This has taken me a few days to prepare as my brain is only what I can describe as frazzled!!! I am overstretched with buying a house, moving into temporary accommodation, studying, therapy sessions, general life and anxiety. I have started getting headaches more often and feel like I need to sleep for a few weeks to forget about everything.
Anyway first I will give my therapy update #5…
I kind of failed on my homework he gave me, that really isn’t unusual for me I never was up to date with homework at school but anyway he had asked me to be more vigilant. I explained it was difficult to be as I have so many thoughts going round my head and as I mentioned I am super stressed so it was hard to concentrate on my thoughts.
So we went over what we spoke about the previous week, when I had a random panic attack come on just sitting at my mums drinking tea and chatting.
Well I go to my mums every Monday and it happened again! My therapist if I had remembered the initial thought that may have caused it but I still couldn’t think of what the ‘thought’ was that brought on the attack, it happened to quickly.
The only think I could think of was that I was waiting for it maybe and related it to the previous week.
We did use the whole session to really try pin point the situation and the reason for such a random attack, he says panic attacks can come on rapidly and we are starting to believe that although I am starting to experience social anxiety more often it is more the panic I fear.
I am also beginning to relate a lot of things to panic attacks and dread the physical symptoms which is making me fear a lot.

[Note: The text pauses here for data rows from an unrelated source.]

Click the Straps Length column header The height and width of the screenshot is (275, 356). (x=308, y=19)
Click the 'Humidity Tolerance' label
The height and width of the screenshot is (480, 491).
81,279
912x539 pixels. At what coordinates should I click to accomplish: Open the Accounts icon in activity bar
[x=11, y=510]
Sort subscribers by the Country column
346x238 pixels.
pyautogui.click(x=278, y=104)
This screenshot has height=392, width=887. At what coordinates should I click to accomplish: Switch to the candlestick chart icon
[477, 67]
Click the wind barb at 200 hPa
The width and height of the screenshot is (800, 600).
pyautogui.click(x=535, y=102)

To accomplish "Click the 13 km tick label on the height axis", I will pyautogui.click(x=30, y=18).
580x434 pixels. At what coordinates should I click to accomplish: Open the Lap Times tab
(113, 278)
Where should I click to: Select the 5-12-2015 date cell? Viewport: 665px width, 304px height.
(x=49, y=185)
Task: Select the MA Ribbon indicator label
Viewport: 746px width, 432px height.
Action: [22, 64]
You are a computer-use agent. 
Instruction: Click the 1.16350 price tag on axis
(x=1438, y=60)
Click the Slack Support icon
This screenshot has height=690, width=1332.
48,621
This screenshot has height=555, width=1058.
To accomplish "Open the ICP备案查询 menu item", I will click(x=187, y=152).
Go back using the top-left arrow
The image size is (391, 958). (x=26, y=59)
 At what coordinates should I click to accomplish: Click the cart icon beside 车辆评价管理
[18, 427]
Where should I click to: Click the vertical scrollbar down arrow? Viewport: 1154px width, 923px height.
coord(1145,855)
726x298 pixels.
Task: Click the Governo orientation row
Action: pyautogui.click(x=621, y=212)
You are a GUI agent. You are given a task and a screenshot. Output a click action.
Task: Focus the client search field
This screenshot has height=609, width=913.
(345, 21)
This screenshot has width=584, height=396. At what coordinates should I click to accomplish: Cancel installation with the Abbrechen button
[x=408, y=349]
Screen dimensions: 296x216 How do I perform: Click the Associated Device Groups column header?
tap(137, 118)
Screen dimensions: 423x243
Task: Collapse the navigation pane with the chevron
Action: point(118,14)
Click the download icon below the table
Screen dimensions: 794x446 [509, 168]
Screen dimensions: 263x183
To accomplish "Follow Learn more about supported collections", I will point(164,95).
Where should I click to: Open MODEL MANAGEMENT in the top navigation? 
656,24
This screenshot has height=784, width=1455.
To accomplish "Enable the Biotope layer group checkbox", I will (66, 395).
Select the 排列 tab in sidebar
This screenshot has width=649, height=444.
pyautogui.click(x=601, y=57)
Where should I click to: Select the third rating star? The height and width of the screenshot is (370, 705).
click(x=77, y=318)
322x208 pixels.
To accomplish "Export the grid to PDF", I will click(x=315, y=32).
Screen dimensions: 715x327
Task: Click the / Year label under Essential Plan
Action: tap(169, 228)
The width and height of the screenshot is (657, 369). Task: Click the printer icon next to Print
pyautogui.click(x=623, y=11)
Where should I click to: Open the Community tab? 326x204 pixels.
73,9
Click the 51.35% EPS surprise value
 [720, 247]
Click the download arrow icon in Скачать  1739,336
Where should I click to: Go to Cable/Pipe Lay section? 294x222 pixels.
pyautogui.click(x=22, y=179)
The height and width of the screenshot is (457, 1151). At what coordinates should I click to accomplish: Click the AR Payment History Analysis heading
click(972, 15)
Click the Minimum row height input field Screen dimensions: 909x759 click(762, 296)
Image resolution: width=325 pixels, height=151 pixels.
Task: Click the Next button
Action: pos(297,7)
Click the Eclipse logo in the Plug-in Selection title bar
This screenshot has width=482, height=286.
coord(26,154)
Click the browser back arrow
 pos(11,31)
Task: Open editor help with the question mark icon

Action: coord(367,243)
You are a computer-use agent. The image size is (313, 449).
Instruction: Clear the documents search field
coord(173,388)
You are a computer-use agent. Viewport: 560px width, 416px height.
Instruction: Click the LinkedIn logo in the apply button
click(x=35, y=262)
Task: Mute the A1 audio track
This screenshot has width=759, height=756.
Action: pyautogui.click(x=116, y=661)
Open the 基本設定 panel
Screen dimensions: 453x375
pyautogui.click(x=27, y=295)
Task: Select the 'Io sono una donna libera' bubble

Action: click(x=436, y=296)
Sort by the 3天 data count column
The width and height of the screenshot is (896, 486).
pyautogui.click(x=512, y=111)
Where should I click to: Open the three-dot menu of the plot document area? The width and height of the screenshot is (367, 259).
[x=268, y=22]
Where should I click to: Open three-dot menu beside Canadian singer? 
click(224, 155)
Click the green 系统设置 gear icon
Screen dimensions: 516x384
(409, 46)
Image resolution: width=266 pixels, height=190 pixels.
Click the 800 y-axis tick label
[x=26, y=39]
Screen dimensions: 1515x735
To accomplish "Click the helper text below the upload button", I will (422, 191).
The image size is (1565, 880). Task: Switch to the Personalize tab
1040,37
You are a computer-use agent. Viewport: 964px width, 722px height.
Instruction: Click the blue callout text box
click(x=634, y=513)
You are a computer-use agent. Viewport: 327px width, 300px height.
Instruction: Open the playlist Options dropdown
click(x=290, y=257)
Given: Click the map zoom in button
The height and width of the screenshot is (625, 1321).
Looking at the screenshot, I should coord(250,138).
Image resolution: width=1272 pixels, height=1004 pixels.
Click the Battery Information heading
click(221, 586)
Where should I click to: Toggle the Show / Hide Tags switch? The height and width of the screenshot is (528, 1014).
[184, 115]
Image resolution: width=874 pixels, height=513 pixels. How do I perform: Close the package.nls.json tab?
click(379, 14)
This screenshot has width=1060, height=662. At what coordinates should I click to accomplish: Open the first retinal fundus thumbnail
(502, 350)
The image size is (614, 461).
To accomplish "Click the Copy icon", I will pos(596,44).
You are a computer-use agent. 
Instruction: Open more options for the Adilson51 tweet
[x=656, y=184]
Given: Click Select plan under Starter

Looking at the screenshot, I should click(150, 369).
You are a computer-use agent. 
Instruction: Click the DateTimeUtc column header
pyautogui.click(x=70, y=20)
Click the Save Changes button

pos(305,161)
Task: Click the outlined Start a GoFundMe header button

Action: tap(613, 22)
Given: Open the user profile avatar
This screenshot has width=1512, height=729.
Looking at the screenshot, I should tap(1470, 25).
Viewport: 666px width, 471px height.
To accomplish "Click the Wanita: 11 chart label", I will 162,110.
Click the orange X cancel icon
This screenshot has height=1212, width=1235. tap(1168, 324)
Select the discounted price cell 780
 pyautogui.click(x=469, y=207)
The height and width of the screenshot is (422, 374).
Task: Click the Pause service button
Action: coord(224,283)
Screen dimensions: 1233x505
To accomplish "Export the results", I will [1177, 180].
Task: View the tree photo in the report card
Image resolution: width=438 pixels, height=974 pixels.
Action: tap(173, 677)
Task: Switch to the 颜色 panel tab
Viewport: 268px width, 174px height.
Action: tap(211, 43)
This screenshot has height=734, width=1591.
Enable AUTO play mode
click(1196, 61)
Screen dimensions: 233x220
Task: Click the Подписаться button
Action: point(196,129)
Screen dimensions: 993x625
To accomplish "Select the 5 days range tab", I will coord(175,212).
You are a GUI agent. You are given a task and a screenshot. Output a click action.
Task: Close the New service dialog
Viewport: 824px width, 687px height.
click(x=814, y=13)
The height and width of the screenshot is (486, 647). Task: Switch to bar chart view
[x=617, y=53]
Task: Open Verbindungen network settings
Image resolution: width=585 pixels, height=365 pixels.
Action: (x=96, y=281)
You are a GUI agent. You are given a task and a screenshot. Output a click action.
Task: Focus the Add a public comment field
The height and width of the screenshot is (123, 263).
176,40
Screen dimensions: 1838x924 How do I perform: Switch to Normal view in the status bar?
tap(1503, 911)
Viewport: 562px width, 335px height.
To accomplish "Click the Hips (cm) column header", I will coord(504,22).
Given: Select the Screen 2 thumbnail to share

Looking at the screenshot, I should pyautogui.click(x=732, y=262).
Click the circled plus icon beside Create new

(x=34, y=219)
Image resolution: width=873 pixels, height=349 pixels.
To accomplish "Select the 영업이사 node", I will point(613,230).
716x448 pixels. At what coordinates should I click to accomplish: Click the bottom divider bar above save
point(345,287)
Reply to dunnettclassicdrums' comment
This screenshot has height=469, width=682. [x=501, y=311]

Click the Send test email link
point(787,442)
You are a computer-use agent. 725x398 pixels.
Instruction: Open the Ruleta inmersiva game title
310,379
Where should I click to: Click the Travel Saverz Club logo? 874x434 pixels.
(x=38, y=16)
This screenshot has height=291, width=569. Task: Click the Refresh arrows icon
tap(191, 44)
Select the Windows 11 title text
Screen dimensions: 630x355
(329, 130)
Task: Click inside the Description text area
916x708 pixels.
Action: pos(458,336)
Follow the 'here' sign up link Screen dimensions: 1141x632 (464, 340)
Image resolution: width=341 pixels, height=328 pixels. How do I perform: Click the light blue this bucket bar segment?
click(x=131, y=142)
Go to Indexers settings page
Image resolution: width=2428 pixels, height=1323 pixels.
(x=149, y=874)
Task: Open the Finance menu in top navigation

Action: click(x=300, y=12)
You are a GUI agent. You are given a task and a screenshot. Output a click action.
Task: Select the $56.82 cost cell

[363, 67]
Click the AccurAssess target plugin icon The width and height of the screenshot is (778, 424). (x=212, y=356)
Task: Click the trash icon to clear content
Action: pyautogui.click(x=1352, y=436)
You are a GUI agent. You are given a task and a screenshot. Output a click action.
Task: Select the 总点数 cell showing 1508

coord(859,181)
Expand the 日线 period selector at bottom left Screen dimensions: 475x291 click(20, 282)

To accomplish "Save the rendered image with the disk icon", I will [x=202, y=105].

The physical sensations and thoughts that come with the panic are keeping the fear alive and my safety behaviours are controlling and containing it.
He asked me if I liked or craved even being in control and I answered yes or at least I believe I do, he told me that the reality is we are rarely ever in control of things and there is very little we actually can control we just have a need to be in control. Having a panic attack makes us feel like we are not in control or out of control, so we are putting unnecessary stress on ourselves. Maybe he again see that I needed some reassurance.
My homework is to write down any thoughts I may have and be vigilant and curious again.
Next week we are going to discuss my beliefs and my childhood, I really don’t know how I feel about that.
So the other drama… well how does anyone survive buying a house?! My brain is on overdrive, I feel like an overworked computer that is just going on autopilot.
How do i uninstall anxiety?
I have no zest for anything at the moment it is exhausting.
Although I am officially half way through my AAT course, my next step is an exam and I desperately need to get me head down an revise. I really don’t know if this is possible at the moment all I do is stare at the pages because I cannot process any of it my mind is seriously FRAZZLED! Also I haven’t done an exam since I was 16 and I SUCKED at them, all revision goes out of the window and I develop some kind of brain freeze or writers block.
Why is buying a house so stressful and why do they make it so long winded and difficult on hard working people who deserve it. I actually cried today as it was getting too much, you think its all sorted then the broker contacts us and tells us we need to do this or send a copy of that. It doesn’t sound bad when I say it like that but if you really want me to go into the depths of it I will probably get all I rate and throw my computer out of the window.
Can any one give me advice on how to de-stress ASAP?